Friday, February 11, 2011

singapore #7

la metro di singapore è un posto da passarci la vita, se non fosse che l'aria condizionata è perennemente sul meno non so quanti gradi e in alaska nei periodi rigidi fa più caldo. in ogni caso nei lunghi o brevi tragitti che accompagnano le mie giornate, qualche volta (sempre) dò una sbirciatina qua e là tanto per mantenere vivo lo sguardo miope e esercitare i neuroni in qualche volo pindarico a paracadute aperto.
la prima cosa che balza agli occhi è che questa città non ha una propria indentità e te ne accorgi proprio quando sei in metro con le persone più disparate per contorno e tu che, se chiudi gli occhi, potresti sentirti in america o in una qualche cittadina sperduta dell'india o in una metropoli giapponese o cinese ma che ne so. intorno a te un miscuglio di razze come quando regali i fiori a qualcuno e dal fioraio assortisci alla bell'e meglio qualche gerbera colorata, un po' di margherite che fanno sempre la loro porca figura, qualche rosa sempre in numero dispari, una manciata di fiori di campo che hanno quel non so che di radical chic e un po' di quei micro fiorellini bianchi per adornare il tuo bel bouquet di persone strampalate.
ci sono però delle cose che un po' accomunano tutti: i ragazzi per esempio hanno tutti mani femminili con unghie curatissime e lunghe senza pellicine stracciate come le mie, ma come fossero appena usciti dall'estetista; le loro mani sono magre, morbide, con dita affusolate su cui troneggiano questa unghie da pubblicità. le donne indiane col sari portano tutte molto oro; qui l'oro ha un colore diverso dal nostro: è molto più giallo che sembra quasi finto. e luminoso. dicono abbia qualche carato in più, mi pare d'aver capito in un dialogo fatto di gesti tra il mio inglese povero e il loro inglese scrauso. gli uomini indiani invece vestono in maniera occidentale, pur portando sempre il pallino rosso sul sesto chakra. e allora vedi queste coppie buffissime con lei antica e lui moderno e non sai chi dei due sia fuori vignetta.
tutti hanno l'iphone. e quando dico tutti, non esagero. l'ho comprato usato pure io che lo desideravo da quando steve jobs doveva ancora pensare l'idea.
qui ci ascoltano la musica, ma i più ci giocano; le ragazze invece ci vedono delle soap opera che beautiful al confronto è un film di truffaut.
da italiana, che insomma almeno alla bellezza noi italiani siamo abituati anzi quasi assuefatti, posso dire che vestono tutti molto male; i gusti delle scarpe poi sono orribili: sembra che dal cielo si sia riversata una pioggia di scarpe tra le più assurde, robe che noi indossavamo mille anni fa o non abbiamo mai portato: mocassini a punta larga, stretta, quadrata, allungata, le ballerine più astruse che se le vede carla fracci, espadrillas colorate, a pois senza zebra, a righe come la juve, scarpe da ginnastica vetuste, col tacco, da calcetto, coi lacci, senza lacci ma con le fibie, le crocs in ogni salsa, le infradito con ogni stile e geometria.
e come ciliegina sulla torta: la borsa gucci, vera o no, a testimoniare che anche in oriente si ha gusto.
ma il massimo comun denominatore o minimo comune multiplo che non ho mai capito la differenza, è che sui mezzi pubblici (metro, autobus, boat per andare nelle isolette qui intorno) tutti quelli seduti dormono. a qualsiasi ora del giorno, la gente seduta dorme, ronfa, russa, s'appisola, insomma si fa una pennichella.
ho ripensato a roma, alla metro A o B e alla possibilità di addormentarsi in metro e risvegliarsi senza più stanchezza ma anche senza più portafogli, se ti va bene.
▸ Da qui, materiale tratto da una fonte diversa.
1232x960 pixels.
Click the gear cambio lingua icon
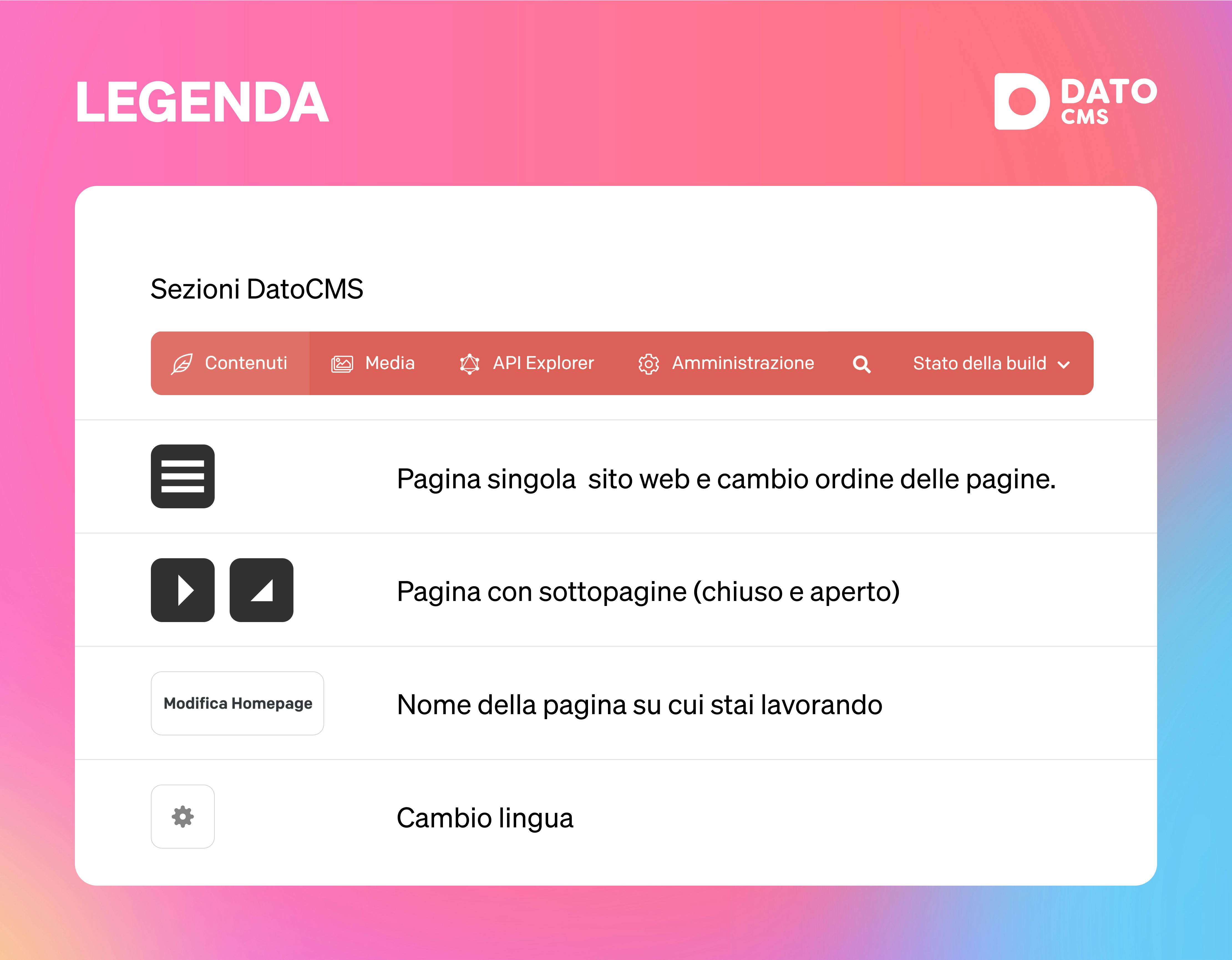(x=183, y=817)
Thursday, February 10, 2011

peccato per favino, un grande attore

m'è capitato di vedere "baciami ancora" di muccino. ho sentito la terribile mancanza degli stacchi pubblicitari.

Monday, February 07, 2011

42

cercando di ricucire, ago e filo, i buchi neri dell'universo dentro.

Wednesday, February 02, 2011

da "Un indovino mi disse" di tiziano terzani

"I primi singaporiani che vidi dal treno erano come quelli di una volta: ciabatte di plastica, calzoncini neri e maglietta bianca, esattamente come il protagonista di una delle prime storie che sentii quando ci venni a vivere nel 1971. Un medico aveva, fra i suoi pazienti, un vecchio cosi', semplice e dimesso, che gli si sedeva nella sala d'aspetto con i piedi sulla poltrona e la maglietta arrotolata sulla pancia. Il medico, pensando che fosse un poveraccio, lo faceva pagare meno degli altri e a volte gli risparmiava addirittura il conto, finche' un giorno l'infermiera, guardando giu' dalla finestra, non vide quel vecchio salire su una Mercedes con autista che lo aspettava. Era l'uomo che controllava il commercio del riso in tutta la citta'.

Per me quel vecchio rimane l'epitome del cinese della diaspora: sicuro di se' ma poco appariscente, potente ma ritirato e modesto per tema di ingelosire gli dei o i governanti. A quel modo ne sono rimasti pochissimi. I cinesi delle nuove generazioni hanno solo paura di non essere presi per ricchi e si mettono addosso tutto quello che da' loro sicurezza e - credono - rispettabilita'..."

riconoscere la vita in ogni respiro..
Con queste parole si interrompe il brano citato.